▸ WORK TASK: Your answer is every line of the material below in which the string "will" occurs.

[[ PROVIDED DATA, beginning ]]

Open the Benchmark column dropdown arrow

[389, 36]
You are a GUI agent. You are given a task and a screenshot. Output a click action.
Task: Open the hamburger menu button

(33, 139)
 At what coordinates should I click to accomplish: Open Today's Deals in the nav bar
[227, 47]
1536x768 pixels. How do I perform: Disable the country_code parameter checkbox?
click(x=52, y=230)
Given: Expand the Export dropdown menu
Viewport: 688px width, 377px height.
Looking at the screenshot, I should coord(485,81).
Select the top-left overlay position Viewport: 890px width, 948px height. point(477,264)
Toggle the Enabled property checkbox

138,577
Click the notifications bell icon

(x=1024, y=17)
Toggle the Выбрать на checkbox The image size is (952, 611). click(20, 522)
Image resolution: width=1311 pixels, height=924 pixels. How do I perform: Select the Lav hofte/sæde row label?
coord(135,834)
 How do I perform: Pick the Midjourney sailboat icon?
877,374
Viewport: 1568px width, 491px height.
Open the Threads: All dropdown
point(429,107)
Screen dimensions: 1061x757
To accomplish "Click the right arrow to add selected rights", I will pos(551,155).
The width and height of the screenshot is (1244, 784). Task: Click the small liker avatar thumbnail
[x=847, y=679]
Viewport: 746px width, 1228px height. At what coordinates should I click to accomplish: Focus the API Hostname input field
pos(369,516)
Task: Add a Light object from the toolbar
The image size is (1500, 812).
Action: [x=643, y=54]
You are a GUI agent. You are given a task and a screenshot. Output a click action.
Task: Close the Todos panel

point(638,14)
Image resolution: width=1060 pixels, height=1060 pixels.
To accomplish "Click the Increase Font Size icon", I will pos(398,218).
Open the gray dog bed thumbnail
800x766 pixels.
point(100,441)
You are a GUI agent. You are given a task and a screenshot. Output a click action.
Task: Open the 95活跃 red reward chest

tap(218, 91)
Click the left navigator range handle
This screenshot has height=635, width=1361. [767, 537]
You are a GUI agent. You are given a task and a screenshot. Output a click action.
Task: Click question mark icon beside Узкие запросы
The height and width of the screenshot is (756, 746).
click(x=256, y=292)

[[ PROVIDED DATA, end ]]

▸ EXERCISE SOLUTION:
To accomplish "Click the right arrow to add selected rights", I will pos(551,155).
To accomplish "Click the Increase Font Size icon", I will pos(398,218).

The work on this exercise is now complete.